The game is only a game in the sense that a choose your own adventure book is. There are multiple endings in IP that reflect the choices you make in the game and how well you do throughout it, including multiple dead ends (the ‘Game Over’ screens in other, more traditional games). You move the characters from destination to destination, but it’s all preset; your choices lay in the actions you choose to make your characters do. In the opening sequence, main man on the bad end Lucas commits murder in the bathroom stall of a restaurant. You have to get out of there, but you have to make several choices first. Should the body be moved? What about the murder weapon? Should you go out through the door, or the window? Oh shoot, the window’s barred shut - what about these cuts on your arms? At the climax of every scene things become a hectic, yet fun mess of choices.

And then there’s the ‘other’ type of climaxes… the action scenes. These scenes are the previously mentioned Simon Says games. Circles representing the two joysticks appear on the screen as your character is running away from a car bent on running him over, for example. The circles will flash in a certain direction, say the left flashes at the top, and then the right flashes at the bottom. After the sequence of flashes, you have to move the joysticks in the exact same direction. If you fail, you lose a ‘life’, of which you have several of (and can gain more of). Lose all of them and it’s a dead end for you. Succeed, and the action sequence carries on. Sometimes it turns into button mashing affairs; jamming on the L and R buttons alternatively is another way that an action sequence can carry out. These particular parts of the game aren’t dull, but it would’ve been so much better if you had full control over your character during the sequences. But then it’d be a game again.
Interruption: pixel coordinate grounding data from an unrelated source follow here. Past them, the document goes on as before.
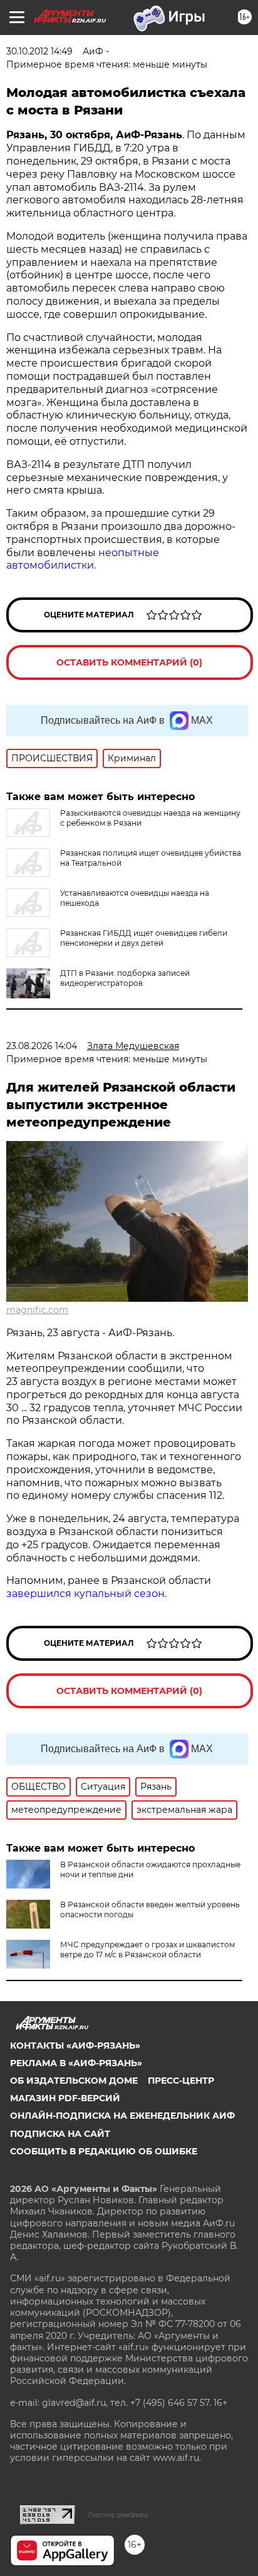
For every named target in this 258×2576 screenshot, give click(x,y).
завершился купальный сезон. (86, 1594)
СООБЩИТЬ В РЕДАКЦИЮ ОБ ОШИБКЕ (103, 2151)
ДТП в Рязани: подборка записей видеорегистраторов (125, 978)
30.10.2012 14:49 (39, 51)
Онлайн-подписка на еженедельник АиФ (122, 2115)
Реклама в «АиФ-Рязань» (76, 2063)
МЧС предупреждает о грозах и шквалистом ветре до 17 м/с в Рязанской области (147, 1949)
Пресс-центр (181, 2080)
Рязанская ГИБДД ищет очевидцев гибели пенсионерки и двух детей (143, 938)
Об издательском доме (74, 2080)
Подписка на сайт (60, 2133)
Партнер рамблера (118, 2514)
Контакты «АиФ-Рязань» (75, 2045)
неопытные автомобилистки (82, 559)
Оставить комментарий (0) (129, 662)
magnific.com (37, 1310)
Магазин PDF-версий (65, 2098)
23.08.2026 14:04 (41, 1046)
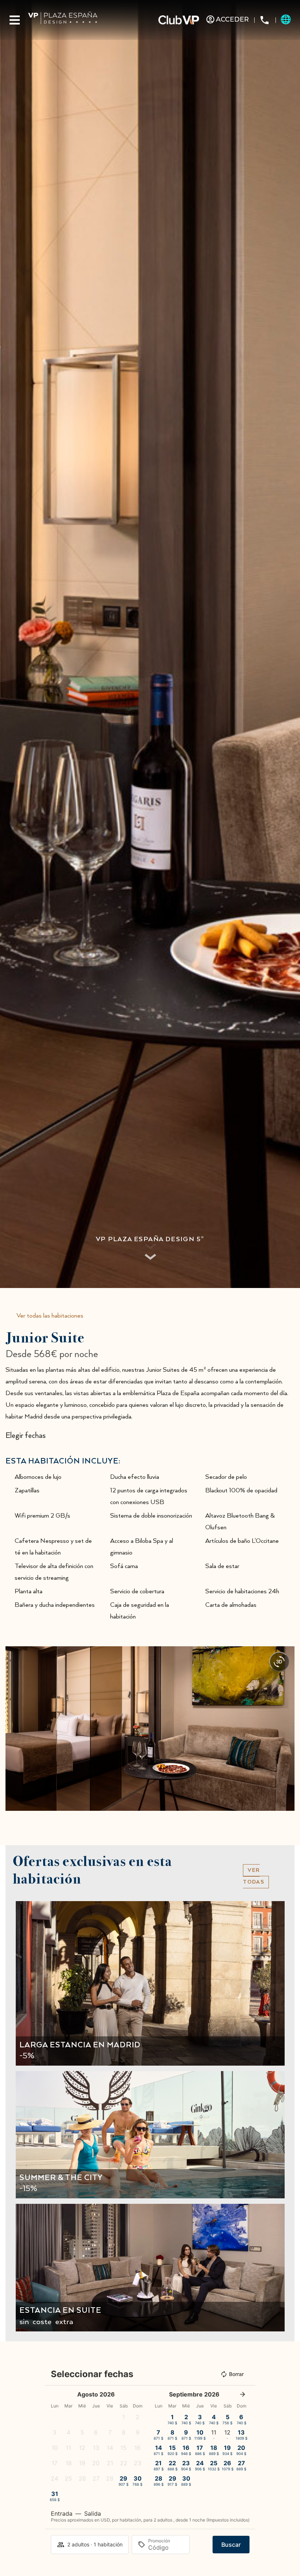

The main problem with IP is that while it makes a bold attempt at being different (and succeeds in that regard), it doesn’t make it that fun. It’s an entertaining run-through (slowed down twice by two extremely boring stealth sequences, I might add), but after you complete it the first time you’ll realize there’s really not much will to go through it again. I mean, if don’t watch movies then the plot’s several other endings may compel you to give it another spin, but the game isn’t really fun enough to warrant that. It disguises its faults the first time because you’re so awed by it’s innovation that you can ignore it; the second time it shows its ugly face and makes you realize what the game really is. IP is a solid fray into the void of oddball games, but unlike Katamari Damacy or Ico, it isn’t thoroughly fun. But for that first time through, man, is it awesome.